- STATED EXERCISE: Please convert every line of the records below into a numbered list, leaving out blank lines.

- ENTRIES PROVIDED:

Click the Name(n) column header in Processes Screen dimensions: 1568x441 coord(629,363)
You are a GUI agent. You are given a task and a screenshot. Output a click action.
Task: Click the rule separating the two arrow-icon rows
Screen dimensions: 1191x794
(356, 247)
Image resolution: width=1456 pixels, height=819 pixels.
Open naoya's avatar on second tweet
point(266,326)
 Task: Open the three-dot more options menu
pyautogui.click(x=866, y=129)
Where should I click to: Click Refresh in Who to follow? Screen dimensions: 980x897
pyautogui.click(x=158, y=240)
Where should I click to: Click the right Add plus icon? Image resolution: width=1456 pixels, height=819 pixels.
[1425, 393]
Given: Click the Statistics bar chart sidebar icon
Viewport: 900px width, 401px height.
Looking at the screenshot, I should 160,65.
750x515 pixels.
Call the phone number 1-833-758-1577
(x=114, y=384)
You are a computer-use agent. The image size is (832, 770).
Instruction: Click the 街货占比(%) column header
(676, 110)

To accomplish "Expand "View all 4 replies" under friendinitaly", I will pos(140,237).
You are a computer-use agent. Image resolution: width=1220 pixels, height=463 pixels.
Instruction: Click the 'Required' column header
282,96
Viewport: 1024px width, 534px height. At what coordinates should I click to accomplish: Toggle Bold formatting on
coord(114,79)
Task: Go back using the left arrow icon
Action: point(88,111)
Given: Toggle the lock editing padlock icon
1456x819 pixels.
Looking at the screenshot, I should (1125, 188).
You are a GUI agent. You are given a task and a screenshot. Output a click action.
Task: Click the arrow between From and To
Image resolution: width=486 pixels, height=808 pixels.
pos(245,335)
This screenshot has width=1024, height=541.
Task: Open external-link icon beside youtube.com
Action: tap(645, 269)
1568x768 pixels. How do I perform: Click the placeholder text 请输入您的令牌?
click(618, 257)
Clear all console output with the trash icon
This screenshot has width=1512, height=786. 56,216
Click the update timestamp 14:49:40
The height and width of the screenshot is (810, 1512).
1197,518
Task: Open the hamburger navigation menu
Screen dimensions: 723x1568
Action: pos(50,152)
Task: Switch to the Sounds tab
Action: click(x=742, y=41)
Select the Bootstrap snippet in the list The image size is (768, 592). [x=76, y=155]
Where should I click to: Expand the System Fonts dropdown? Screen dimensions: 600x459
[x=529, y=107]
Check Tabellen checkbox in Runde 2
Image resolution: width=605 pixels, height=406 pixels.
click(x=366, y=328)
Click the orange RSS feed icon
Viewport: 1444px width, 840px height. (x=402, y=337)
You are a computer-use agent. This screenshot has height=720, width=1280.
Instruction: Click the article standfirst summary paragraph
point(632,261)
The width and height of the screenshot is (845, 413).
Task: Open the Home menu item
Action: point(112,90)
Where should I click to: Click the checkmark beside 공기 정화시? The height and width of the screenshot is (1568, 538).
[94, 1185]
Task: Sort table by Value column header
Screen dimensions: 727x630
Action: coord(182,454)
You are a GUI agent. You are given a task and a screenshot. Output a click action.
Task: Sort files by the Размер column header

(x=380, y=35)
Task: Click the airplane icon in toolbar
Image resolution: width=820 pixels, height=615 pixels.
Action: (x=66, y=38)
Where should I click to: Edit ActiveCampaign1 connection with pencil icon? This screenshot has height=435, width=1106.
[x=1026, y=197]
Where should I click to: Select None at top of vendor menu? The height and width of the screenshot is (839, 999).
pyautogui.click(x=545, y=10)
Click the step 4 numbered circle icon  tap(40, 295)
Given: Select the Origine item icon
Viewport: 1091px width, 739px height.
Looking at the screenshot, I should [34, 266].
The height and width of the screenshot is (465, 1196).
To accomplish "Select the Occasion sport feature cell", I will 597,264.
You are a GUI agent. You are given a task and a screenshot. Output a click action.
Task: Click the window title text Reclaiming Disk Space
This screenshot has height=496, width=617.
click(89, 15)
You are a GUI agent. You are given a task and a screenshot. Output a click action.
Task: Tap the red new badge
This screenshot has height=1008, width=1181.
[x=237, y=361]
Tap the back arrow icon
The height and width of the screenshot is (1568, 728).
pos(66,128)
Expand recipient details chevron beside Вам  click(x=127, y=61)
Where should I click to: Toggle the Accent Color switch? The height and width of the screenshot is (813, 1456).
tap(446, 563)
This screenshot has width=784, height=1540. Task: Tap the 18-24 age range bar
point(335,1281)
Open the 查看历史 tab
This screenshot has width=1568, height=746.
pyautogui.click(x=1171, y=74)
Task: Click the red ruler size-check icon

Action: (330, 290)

- THE COMPLETED TASK:
1. Click the Name(n) column header in Processes Screen dimensions: 1568x441 coord(629,363)
2. You are a GUI agent. You are given a task and a screenshot. Output a click action.
3. Task: Click the rule separating the two arrow-icon rows
4. Screen dimensions: 1191x794
5. (356, 247)
6. Image resolution: width=1456 pixels, height=819 pixels.
7. Open naoya's avatar on second tweet
8. point(266,326)
9.  Task: Open the three-dot more options menu
10. pyautogui.click(x=866, y=129)
11. Where should I click to: Click Refresh in Who to follow? Screen dimensions: 980x897
12. pyautogui.click(x=158, y=240)
13. Where should I click to: Click the right Add plus icon? Image resolution: width=1456 pixels, height=819 pixels.
14. [1425, 393]
15. Given: Click the Statistics bar chart sidebar icon
16. Viewport: 900px width, 401px height.
17. Looking at the screenshot, I should 160,65.
18. 750x515 pixels.
19. Call the phone number 1-833-758-1577
20. (x=114, y=384)
21. You are a computer-use agent. The image size is (832, 770).
22. Instruction: Click the 街货占比(%) column header
23. (676, 110)
24. To accomplish "Expand "View all 4 replies" under friendinitaly", I will pos(140,237).
25. You are a computer-use agent. Image resolution: width=1220 pixels, height=463 pixels.
26. Instruction: Click the 'Required' column header
27. 282,96
28. Viewport: 1024px width, 534px height. At what coordinates should I click to accomplish: Toggle Bold formatting on
29. coord(114,79)
30. Task: Go back using the left arrow icon
31. Action: point(88,111)
32. Given: Toggle the lock editing padlock icon
33. 1456x819 pixels.
34. Looking at the screenshot, I should (1125, 188).
35. You are a GUI agent. You are given a task and a screenshot. Output a click action.
36. Task: Click the arrow between From and To
37. Image resolution: width=486 pixels, height=808 pixels.
38. pos(245,335)
39. This screenshot has width=1024, height=541.
40. Task: Open external-link icon beside youtube.com
41. Action: tap(645, 269)
42. 1568x768 pixels. How do I perform: Click the placeholder text 请输入您的令牌?
43. click(618, 257)
44. Clear all console output with the trash icon
45. This screenshot has width=1512, height=786. 56,216
46. Click the update timestamp 14:49:40
47. The height and width of the screenshot is (810, 1512).
48. 1197,518
49. Task: Open the hamburger navigation menu
50. Screen dimensions: 723x1568
51. Action: pos(50,152)
52. Task: Switch to the Sounds tab
53. Action: click(x=742, y=41)
54. Select the Bootstrap snippet in the list The image size is (768, 592). [x=76, y=155]
55. Where should I click to: Expand the System Fonts dropdown? Screen dimensions: 600x459
56. [x=529, y=107]
57. Check Tabellen checkbox in Runde 2
58. Image resolution: width=605 pixels, height=406 pixels.
59. click(x=366, y=328)
60. Click the orange RSS feed icon
61. Viewport: 1444px width, 840px height. (x=402, y=337)
62. You are a computer-use agent. This screenshot has height=720, width=1280.
63. Instruction: Click the article standfirst summary paragraph
64. point(632,261)
65. The width and height of the screenshot is (845, 413).
66. Task: Open the Home menu item
67. Action: point(112,90)
68. Where should I click to: Click the checkmark beside 공기 정화시? The height and width of the screenshot is (1568, 538).
69. [94, 1185]
70. Task: Sort table by Value column header
71. Screen dimensions: 727x630
72. Action: coord(182,454)
73. You are a GUI agent. You are given a task and a screenshot. Output a click action.
74. Task: Sort files by the Размер column header
75. (x=380, y=35)
76. Task: Click the airplane icon in toolbar
77. Image resolution: width=820 pixels, height=615 pixels.
78. Action: (x=66, y=38)
79. Where should I click to: Edit ActiveCampaign1 connection with pencil icon? This screenshot has height=435, width=1106.
80. [x=1026, y=197]
81. Where should I click to: Select None at top of vendor menu? The height and width of the screenshot is (839, 999).
82. pyautogui.click(x=545, y=10)
83. Click the step 4 numbered circle icon  tap(40, 295)
84. Given: Select the Origine item icon
85. Viewport: 1091px width, 739px height.
86. Looking at the screenshot, I should [34, 266].
87. The height and width of the screenshot is (465, 1196).
88. To accomplish "Select the Occasion sport feature cell", I will 597,264.
89. You are a GUI agent. You are given a task and a screenshot. Output a click action.
90. Task: Click the window title text Reclaiming Disk Space
91. This screenshot has height=496, width=617.
92. click(89, 15)
93. You are a GUI agent. You are given a task and a screenshot. Output a click action.
94. Task: Tap the red new badge
95. This screenshot has height=1008, width=1181.
96. [x=237, y=361]
97. Tap the back arrow icon
98. The height and width of the screenshot is (1568, 728).
99. pos(66,128)
100. Expand recipient details chevron beside Вам  click(x=127, y=61)
101. Where should I click to: Toggle the Accent Color switch? The height and width of the screenshot is (813, 1456).
102. tap(446, 563)
103. This screenshot has width=784, height=1540. Task: Tap the 18-24 age range bar
104. point(335,1281)
105. Open the 查看历史 tab
106. This screenshot has width=1568, height=746.
107. pyautogui.click(x=1171, y=74)
108. Task: Click the red ruler size-check icon
109. Action: (330, 290)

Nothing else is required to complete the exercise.